--- Exercise details ---
Please set down the records below exactly as they appear.

--- Data shown ---
# # #

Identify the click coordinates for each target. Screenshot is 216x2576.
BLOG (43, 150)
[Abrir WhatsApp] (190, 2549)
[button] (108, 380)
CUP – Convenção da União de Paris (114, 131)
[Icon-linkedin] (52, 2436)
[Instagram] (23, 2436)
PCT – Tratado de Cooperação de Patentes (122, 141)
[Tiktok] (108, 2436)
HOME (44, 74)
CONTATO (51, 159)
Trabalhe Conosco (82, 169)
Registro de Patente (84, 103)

# # #

--- Response area ---
Identify the click coordinates for each target. Screenshot is 216x2576.
BLOG (43, 150)
[Abrir WhatsApp] (190, 2549)
[button] (108, 380)
CUP – Convenção da União de Paris (114, 131)
[Icon-linkedin] (52, 2436)
[Instagram] (23, 2436)
PCT – Tratado de Cooperação de Patentes (122, 141)
[Tiktok] (108, 2436)
HOME (44, 74)
CONTATO (51, 159)
Trabalhe Conosco (82, 169)
Registro de Patente (84, 103)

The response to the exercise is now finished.